Requirements for Successful Parallelism

When writing an application that will leverage heterogeneity, you are of course required to be aware of the deployment target. If the application is designed to run on a wide variety of machines, the machines might not all have video cards that support the workloads you intend to send to them. The target might even be a machine with no access to GPU processing at all. Your code should be able to react to different execution environments and at least work wherever it is deployed, although it might not gain any speedup.

In the early days of GPGPU, floating-point calculations were a challenge. At first, double-precision operations weren’t fully available. There were also issues with the accuracy of operations and error-handling in the math libraries. Even today, single-precision floating-point operations are faster than double-precision operations and always will be. It might be necessary to put some effort into establishing what precision your calculations need and whether the GPU can really do those faster than the CPU. In general, GPUs are converging to offer double-precision math and moving toward IEEE 754-compliant math, in addition to the quick-and-dirty math that they have supported in earlier generations of hardware.

It is also important to be aware of the time cost of moving input data to the GPU for processing and retrieving output results from the GPU. If this time cost exceeds the savings from processing the data on the GPU, you have complicated your application for no benefit.
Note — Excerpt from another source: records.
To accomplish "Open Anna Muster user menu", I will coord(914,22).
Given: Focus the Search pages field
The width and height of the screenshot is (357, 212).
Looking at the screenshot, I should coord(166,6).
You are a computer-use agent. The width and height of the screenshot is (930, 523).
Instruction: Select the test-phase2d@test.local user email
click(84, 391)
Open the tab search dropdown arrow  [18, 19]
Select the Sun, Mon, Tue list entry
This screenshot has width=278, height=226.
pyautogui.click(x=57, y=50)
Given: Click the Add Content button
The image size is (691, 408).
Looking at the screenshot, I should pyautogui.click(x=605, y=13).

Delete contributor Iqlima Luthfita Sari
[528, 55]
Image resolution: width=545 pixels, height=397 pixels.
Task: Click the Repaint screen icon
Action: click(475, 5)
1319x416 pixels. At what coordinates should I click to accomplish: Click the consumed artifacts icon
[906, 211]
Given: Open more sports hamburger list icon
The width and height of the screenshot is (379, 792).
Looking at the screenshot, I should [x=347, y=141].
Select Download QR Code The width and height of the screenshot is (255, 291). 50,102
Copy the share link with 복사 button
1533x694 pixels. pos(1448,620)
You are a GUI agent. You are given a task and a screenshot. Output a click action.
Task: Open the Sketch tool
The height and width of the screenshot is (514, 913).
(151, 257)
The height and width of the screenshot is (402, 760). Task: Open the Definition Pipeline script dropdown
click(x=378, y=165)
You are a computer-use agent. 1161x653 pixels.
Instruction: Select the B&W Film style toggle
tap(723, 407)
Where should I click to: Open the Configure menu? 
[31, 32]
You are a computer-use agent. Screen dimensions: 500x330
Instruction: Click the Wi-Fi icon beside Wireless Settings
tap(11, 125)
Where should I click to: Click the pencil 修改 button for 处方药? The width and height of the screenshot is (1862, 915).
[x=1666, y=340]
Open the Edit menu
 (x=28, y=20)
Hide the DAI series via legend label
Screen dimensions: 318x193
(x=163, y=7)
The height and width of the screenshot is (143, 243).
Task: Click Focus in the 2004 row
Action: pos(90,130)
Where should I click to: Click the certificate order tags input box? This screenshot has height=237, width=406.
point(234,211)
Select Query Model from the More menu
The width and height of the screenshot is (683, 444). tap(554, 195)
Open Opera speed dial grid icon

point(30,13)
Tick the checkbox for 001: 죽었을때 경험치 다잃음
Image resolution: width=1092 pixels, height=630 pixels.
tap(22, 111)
A GPU-aware profiler is a must to ensure that actual performance improvement is happening with production quantities of data.

Tool choice is significant for mainstream developers. Past GPGPU applications often had a small corps of users who might have also been the developers. As GPGPU moves into the mainstream, developers who are using the GPU for extra processing are also interacting with regular users. These users make requests for enhancements, want their application to adopt features of new platforms as they are released, and might require changes to the underlying business rules or the calculations that are being performed. The programming model, the development environment, and the debugger must all allow the developer to accommodate these kinds of changes. If you must develop different parts of your application in different tools, if your debugger can handle only the CPU (or only the GPU) parts of your application, or if you don’t have a GPU-aware profiler, you will find developing for a heterogeneous environment extraordinarily difficult. Tool sets that are usable for developers who support a single user or who only support themselves as a user are not necessarily usable for developers who support a community of nondeveloper users. What’s more, developers who are new to parallel programming are unlikely to write ideally parallelized code on the first try; tools must support an iterative approach so that developers can learn about the performance of their applications and the consequences of their decisions on algorithms and data structures.

Finally, developers everywhere would love to return to the days of the “free lunch.” If more hardware gets added to the machine or new kinds of hardware are invented, ideally your code could just benefit from that without having to change much—or at all. It might even be possible to benefit from improved hardware using the same executable that was deployed to the old hardware and not even need to recompile.